Eddy Nigg wrote:
On 11/15/2008 06:29 PM, Ian G:
I agree it is an issue that we should try and
clarify, if not nail down.

Sounds good!


One way to short-circuit this is to simply state that the root CA is
responsible for any/all subroots.

This is the situation we had until recently, with CAs under their own control. Of course the CA is "responsible" for all its sub roots...

So this would imply that the root CA's
policies and audit drill down through the subroots, and they apply.
Then, it would be up to the root auditor to decide whether a subroot
needed a separate audit or not.

Except that some CA policies many times don't even cover the aspects of the sub ordinate CAs. Such "root" CAs are simply audited as their CP/CPS defines. An auditor is not required to audit something not claimed in their policies. Auditors generally confirm the claims made in the CP/CPS, not those that aren't made.


So, in the above case, it seems that we have found a hole in the criteria. We might just need then to add some comments about subroots to the policy. Perhaps:

"The CPS is to identify the policy on subroots."
"The CPS is to state whether subroots are covered by the CA's policy or by other policies or other regimes." "Auditor is to opine on whether the subroots policy of the CA raises any undue risks."

(just throwing stuff up on the whiteboard here...)


One problem with this is that it might also not be realistic. Consider
two CAs, one of which does "style A" and another does "style B". In the
doco and audit for the root CA, there will be a need somehow to capture
that distinction. The natural direction here will end up that the root's
policies will tend to say "see the subroot's policies for more detail."

If that policy was part of the audit, that would already provide good indications.


Yes, sure, but the problem with this is that the CA's policy can say this year "we don't do subroots" and next year it can say "we do subroots under our own policies" and the year after "we do subroots if they give us cash" ...

Meanwhile, every fresh audit can be led along with a slight change to the previous. Frog boiling, it is called.

The Mozilla review can only catch the first one, and an acceptable part of life is that there is an (albeit controlled) method of changing the policies over time. The boiling frog is (a) going to bypass Mozo's review and (b) make someone a lotta dosh.

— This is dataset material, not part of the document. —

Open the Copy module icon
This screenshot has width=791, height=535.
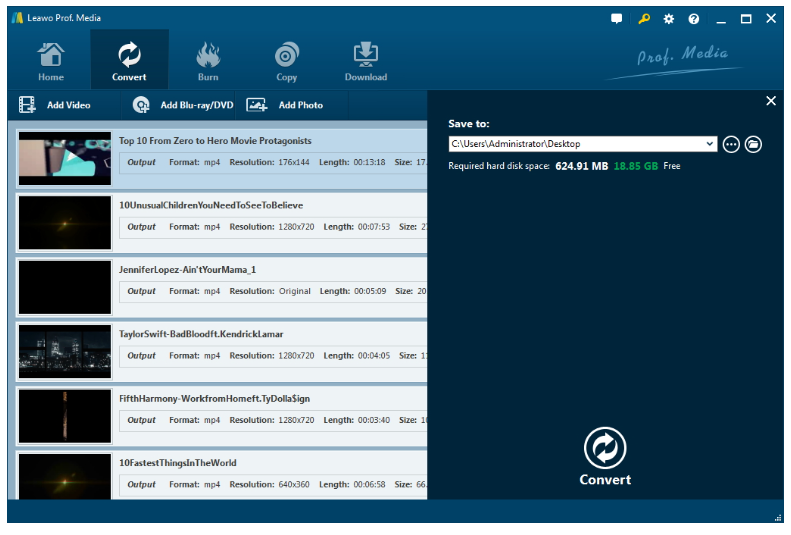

I can see solutions to this, but they are not going to make people laugh with joy ;) E.g., Mozo does its review every year...


So Mozilla's review of this will be looking at a blank spot. E.g.,
future subroots. I see this contrast all frequently. We accept the base
situation, then the CA goes and issues another subroot. Suddenly a whole
new class of activity has occurred, and there is no check done on this
until the next audit, and none at all by Mozilla.

Right. It was suggested to require a yearly audit or by other frequency.


Yes, that is frequently suggested. I don't know why anyone believes it will work. I can sort of understand that everyone feels that if we just try harder and double the checks, it will be good, but surely we have passed the age of innocence by now? Sarbanes-Oxley and all that. More checking doesn't solve the issue, but it sure makes someone a lotta dosh.


Either way we look at it, I feel that the more controls are put in
place, the more we end up putting in "paper fixes" and the more we
complicate things for a gain that we don't fully understand.

I don't perceive it as such at all. What do we not understand? There is a very competent team at work (Kathleen, Gerv, Frank) and a few of us here. I think the issues are fully understood.


Well, if you understand it, lay out your solution. Now compare the solution to the solutions of every other CA. They will be different.

So, obviously there will be a choice to make ... and the very competent team might conclude ... this is harder than we thought :)

E.g., WISeKey's solution will be "trust us, it's a grand product, and it follows the rules you laid out."


Alternatively, we just set the responsibility, and pass it to the root CA.


That's what we had previously. Some easy-to-find flaws already have been detected (DigiNotar, Staat der Nederlanden). Those were just the ones we came across by chance, I don't even want to know about everything we don't know.


Can you describe those flaws for me or us?  Case studies are helpful.


In this we could typically include
the disclaimers of liability, and how we would deal with the disputes,
e.g., over the activities of the CA's wilder subroots, and at an extreme
level, any root revocation at Mozilla's discretion.


One of the problems is of course that no follow ups exist currently as you correctly stated above. So far nobody has ever dedicated time to review CAs not up for inclusion.



Right. This is a clear flaw. It's also likely a trap, as we can probably imagine that at least one of those has moved over the last decade (since original incorporation) to be outside the standards of "today". I'm just speaking statistically here.

Which will bring up some fascinating choices. I wouldn't want to be over-hasty in pushing a bureaucratic solution to that, and then discovering that the result creates bad precedents and backfires on us.